Begin

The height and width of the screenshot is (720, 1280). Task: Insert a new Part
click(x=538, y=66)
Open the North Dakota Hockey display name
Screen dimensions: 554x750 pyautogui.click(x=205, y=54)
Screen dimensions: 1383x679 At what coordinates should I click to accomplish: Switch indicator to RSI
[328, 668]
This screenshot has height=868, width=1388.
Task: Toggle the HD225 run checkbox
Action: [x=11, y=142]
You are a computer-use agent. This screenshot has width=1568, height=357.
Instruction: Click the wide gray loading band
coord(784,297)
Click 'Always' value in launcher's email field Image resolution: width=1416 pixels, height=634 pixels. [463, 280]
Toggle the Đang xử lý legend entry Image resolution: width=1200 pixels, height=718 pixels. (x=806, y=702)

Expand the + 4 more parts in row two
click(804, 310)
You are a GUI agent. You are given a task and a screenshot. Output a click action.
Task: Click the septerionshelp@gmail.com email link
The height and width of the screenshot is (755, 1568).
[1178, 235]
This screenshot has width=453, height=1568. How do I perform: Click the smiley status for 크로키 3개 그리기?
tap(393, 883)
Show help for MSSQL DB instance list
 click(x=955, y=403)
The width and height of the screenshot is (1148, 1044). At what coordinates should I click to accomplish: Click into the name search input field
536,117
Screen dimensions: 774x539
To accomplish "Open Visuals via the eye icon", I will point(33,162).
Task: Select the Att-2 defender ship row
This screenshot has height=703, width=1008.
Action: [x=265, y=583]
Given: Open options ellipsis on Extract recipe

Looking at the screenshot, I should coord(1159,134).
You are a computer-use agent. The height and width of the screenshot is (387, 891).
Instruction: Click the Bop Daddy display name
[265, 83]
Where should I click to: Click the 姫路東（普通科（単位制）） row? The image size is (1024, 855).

End

*Description of the task*.
Please rewrite the records above, substituting "profile name" for every "display name" and leaving everything else unchanged.

*Task solution*.
The height and width of the screenshot is (720, 1280). Task: Insert a new Part
click(x=538, y=66)
Open the North Dakota Hockey profile name
Screen dimensions: 554x750 pyautogui.click(x=205, y=54)
Screen dimensions: 1383x679 At what coordinates should I click to accomplish: Switch indicator to RSI
[328, 668]
This screenshot has height=868, width=1388.
Task: Toggle the HD225 run checkbox
Action: [x=11, y=142]
You are a computer-use agent. This screenshot has width=1568, height=357.
Instruction: Click the wide gray loading band
coord(784,297)
Click 'Always' value in launcher's email field Image resolution: width=1416 pixels, height=634 pixels. [463, 280]
Toggle the Đang xử lý legend entry Image resolution: width=1200 pixels, height=718 pixels. (x=806, y=702)

Expand the + 4 more parts in row two
click(804, 310)
You are a GUI agent. You are given a task and a screenshot. Output a click action.
Task: Click the septerionshelp@gmail.com email link
The height and width of the screenshot is (755, 1568).
[1178, 235]
This screenshot has width=453, height=1568. How do I perform: Click the smiley status for 크로키 3개 그리기?
tap(393, 883)
Show help for MSSQL DB instance list
 click(x=955, y=403)
The width and height of the screenshot is (1148, 1044). At what coordinates should I click to accomplish: Click into the name search input field
536,117
Screen dimensions: 774x539
To accomplish "Open Visuals via the eye icon", I will point(33,162).
Task: Select the Att-2 defender ship row
This screenshot has height=703, width=1008.
Action: [x=265, y=583]
Given: Open options ellipsis on Extract recipe

Looking at the screenshot, I should coord(1159,134).
You are a computer-use agent. The height and width of the screenshot is (387, 891).
Instruction: Click the Bop Daddy profile name
[265, 83]
Where should I click to: Click the 姫路東（普通科（単位制）） row? The image size is (1024, 855).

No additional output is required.